Download the sand Excel dataset from GitHub at https://github.com/ncss-tech/stats_for_soil_survey/raw/master/data/Pre-course/R_sand/sand_example.xlsx

Excel datasets can either be imported into R by clicking the Import Dataset >> From Excel buttons from the Environment tab, or by typing the following command into the R console:

library(readxl)

sand_example <- read_excel("sand_example.xlsx")

1.13.0.3 NASIS (Web) Reports

NASIS provides a plethora of reports, many of which can be read into R for analysis. The soilDB R package provides a series of functions to read data from NASIS either using a local database connection or via HTML web reports. Similar functions also exist for accessing tabular data from Soil Data Access. More details on soilDB will be provided in the next chapter, but now we’ll illustrate how to access some example datasets for manipulating tabular data.

library(soilDB)

# get projects
prj <- get_project_from_NASISWebReport(mlrassoarea = "11-IND", fiscalyear = 2020)

# get legends
leg <- get_legend_from_NASISWebReport(mlraoffice = "Indi%", areasymbol = "%")

# get map units
mu  <- get_mapunit_from_NASISWebReport(areasymbol = c("IN001", "IN11%"))

1.14 Data manipulation

Before we can do any sort of analysis, analysis, our data often needs to be manipulated one way or another. Estimates vary, but an analyst typically spend 80% of their time manipulating data, and only 20% actually analyzing or modeling. Tasks generally involve filtering, transforming, merging, aggregating, and reshaping data.

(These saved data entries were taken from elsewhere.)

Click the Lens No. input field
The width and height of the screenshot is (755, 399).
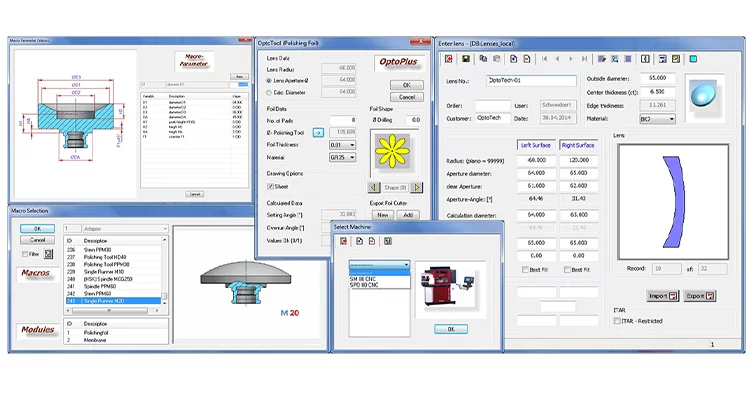point(531,81)
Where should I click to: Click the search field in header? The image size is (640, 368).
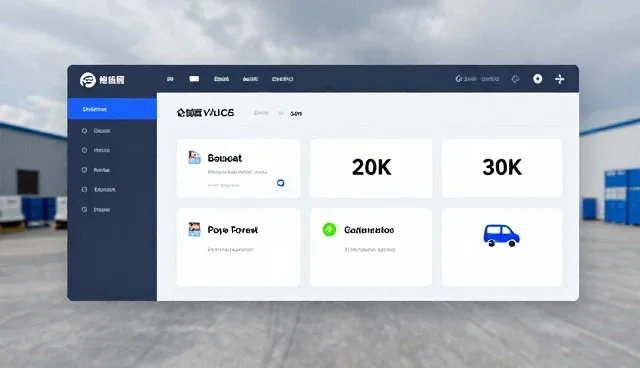coord(477,79)
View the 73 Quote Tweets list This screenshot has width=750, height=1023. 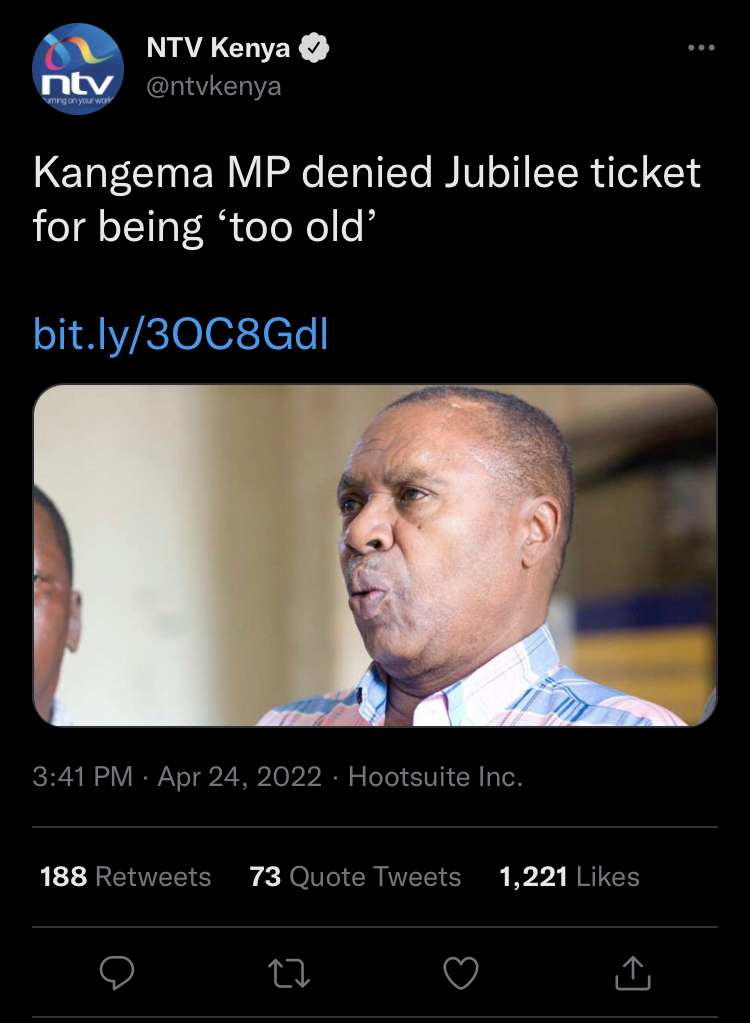pos(355,877)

R has many functions and packages for manipulating data frames, but within the past several years a family of packages, known as the tidyverse, have been developed to simplify interacting with data frames (or tibbles). Within the tidyverse the most commonly used packages are dplyr and tidyr. Many of the tidyverse function names are patterned after SQL syntax.

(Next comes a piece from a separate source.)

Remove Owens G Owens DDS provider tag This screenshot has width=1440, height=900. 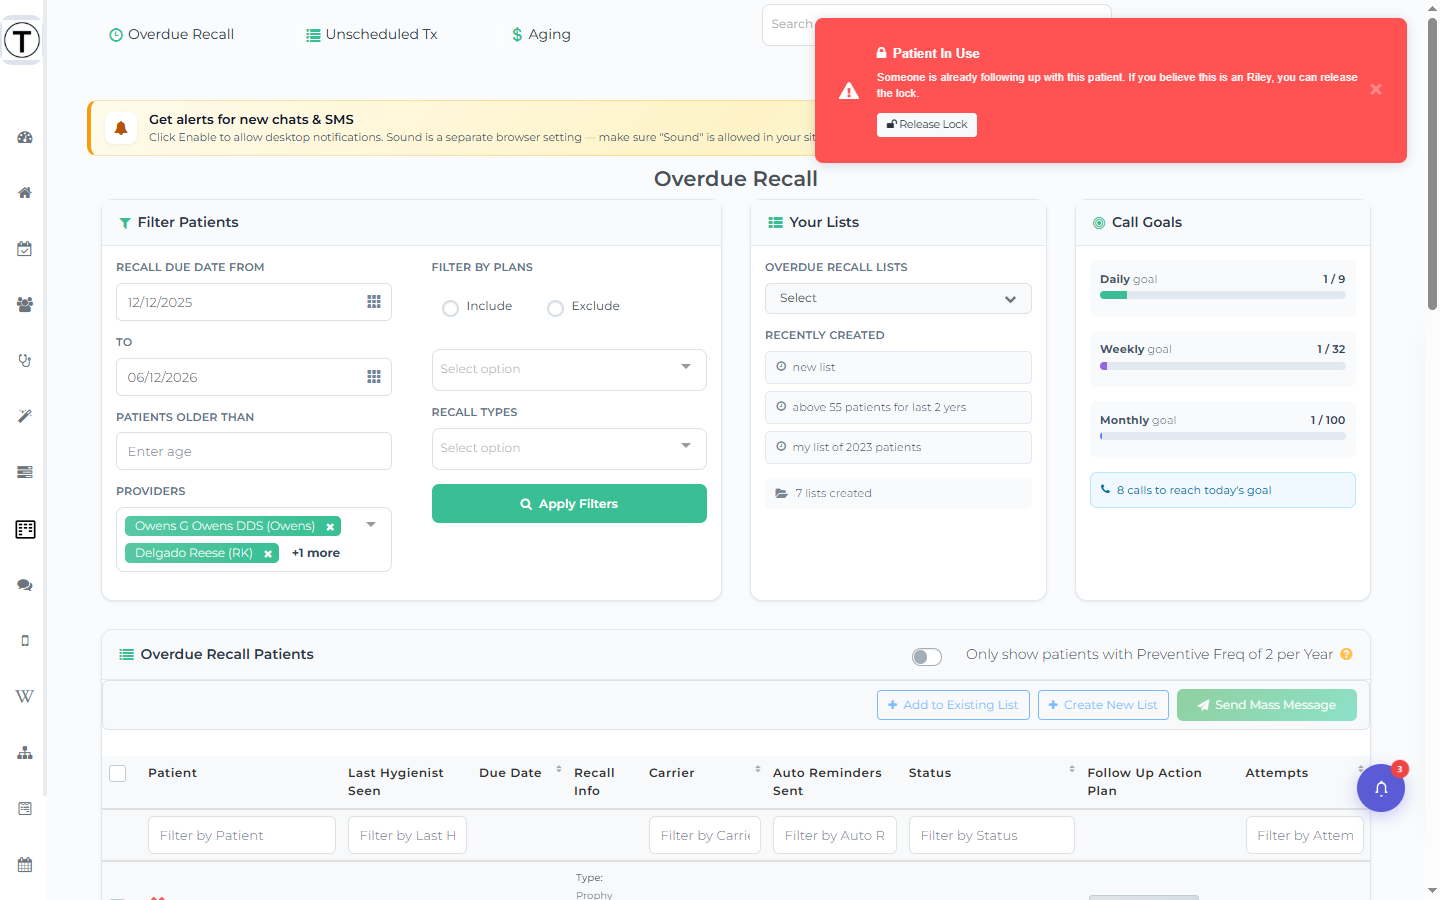(x=330, y=527)
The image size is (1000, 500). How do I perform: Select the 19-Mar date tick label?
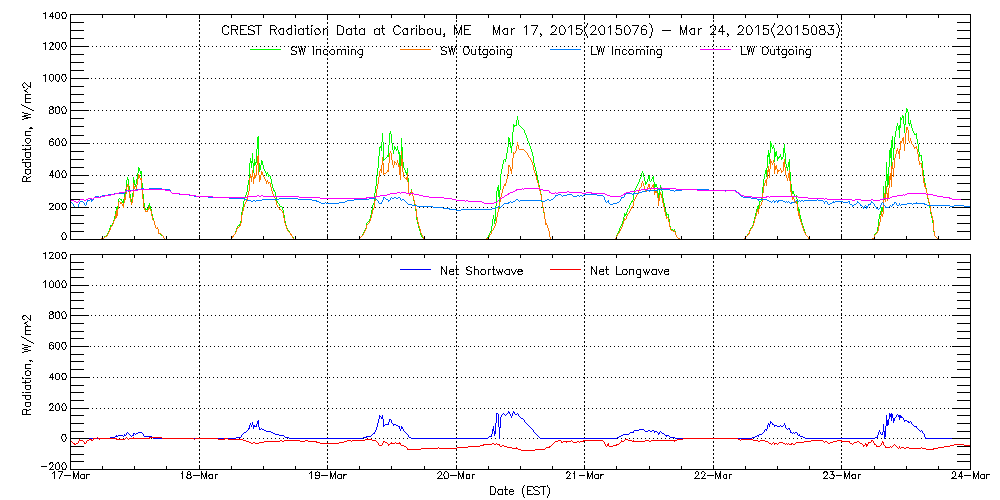tap(328, 477)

We will review the most common functions you need to know in order to accomplish the majority of data manipulation tasks.

1.14.1 Viewing and Removing Data

Once a file is imported, it is imperative that you check to ensure that R correctly imported your data. Make sure numerical data are correctly imported as numerical, that your column headings are preserved, etc. To view the data simply click on the mu dataset listed in the Environment tab. This will open up a separate window that displays a spreadsheet like view.

Additionally you can use the following functions to view your data in R.

Function Description
print() prints the entire object (avoid with large tables)
head() prints the first 6 lines of your data
str() shows the data structure of an R object
names() lists the column names (i.e., headers) of your data
ls() lists all the R objects in your workspace directory

Try entering the following commands to view the mu dataset in R:

str(mu)

names(mu)

head(mu)

ls()

A data object is anything you’ve created or imported and assigned a name to in R. The Environment tab allows you to see what data objects are in your R session and expand their structure. Right now sand should be the only data object listed. If you wanted to delete all data objects from your R session, you could click the broom icon from the Environments tab. Otherwise you could type:

# Remove all R objects
rm(list = ls(all = TRUE)) 

# Remove individual objects
rm(mu, leg, sand)

1.14.2 Filtering or Subsetting Data

When analyzing data in NASIS, filtering is typically accomplished by loading your selected set with only the records you’re interested in. However, it is often useful or necessary to subset your data after it’s loaded. This can allow you to isolate interesting records within large datasets. For these reasons R has numerous options/functions for filtering data.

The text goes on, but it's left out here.